Laut dem aktuellen Hochschulreport des Deutschen Gewerkschaftsbundes (DGB) arbeiten 82 Prozent der wissenschaftlichen Mitarbeiter in befristeten Beschäftigungsverhältnissen. "In der Wissenschaft brauchen Beschäftigte Planungssicherheit und faire Löhne statt Kettenbefristungen", erklärte Renate Sternatz, stellvertretende Vorsitzende des DGB Hessen-Thüringen. Studentische Hilfskräfte verdienten prekäre Löhne und hangelten sich von Befristung zu Befristung.
Die zweite Tarifrunde im öffentlichen Dienst der Länder endete Mitte Januar ohne ein verbindliches Angebot der Arbeitgeber.

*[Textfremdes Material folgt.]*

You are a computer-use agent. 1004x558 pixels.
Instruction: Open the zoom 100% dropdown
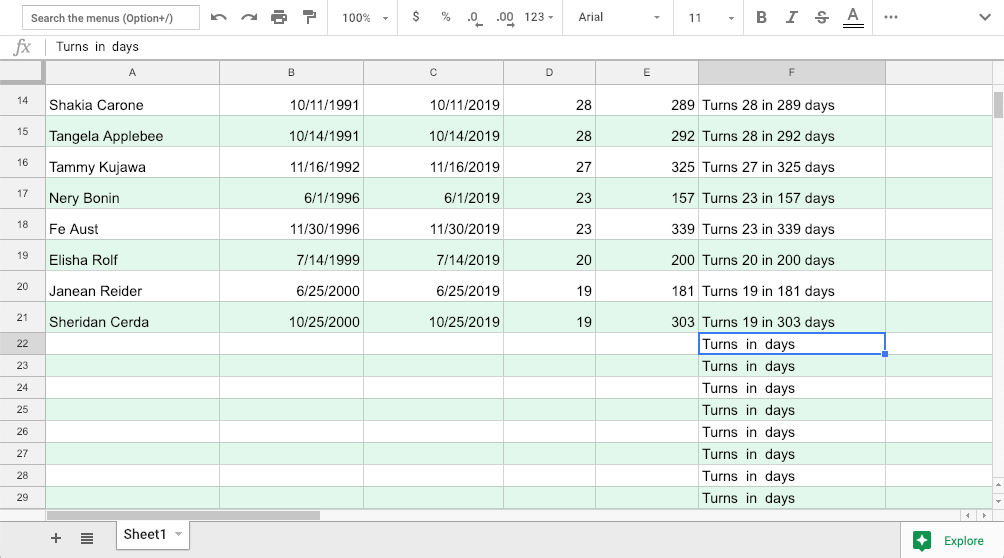click(x=364, y=18)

Das treffe auch mehr als eine Million Arbeitnehmer an Hochschulen und rund 300.000 studentische Beschäftigte, denen die Tarifgemeinschaft deutscher Länder weiter einen Tarifvertrag verweigere, kritisierte die Bildungsgewerkschaft. Die GEW hatte deshalb zu einem bundesweiten Hochschulaktionstag aufgerufen.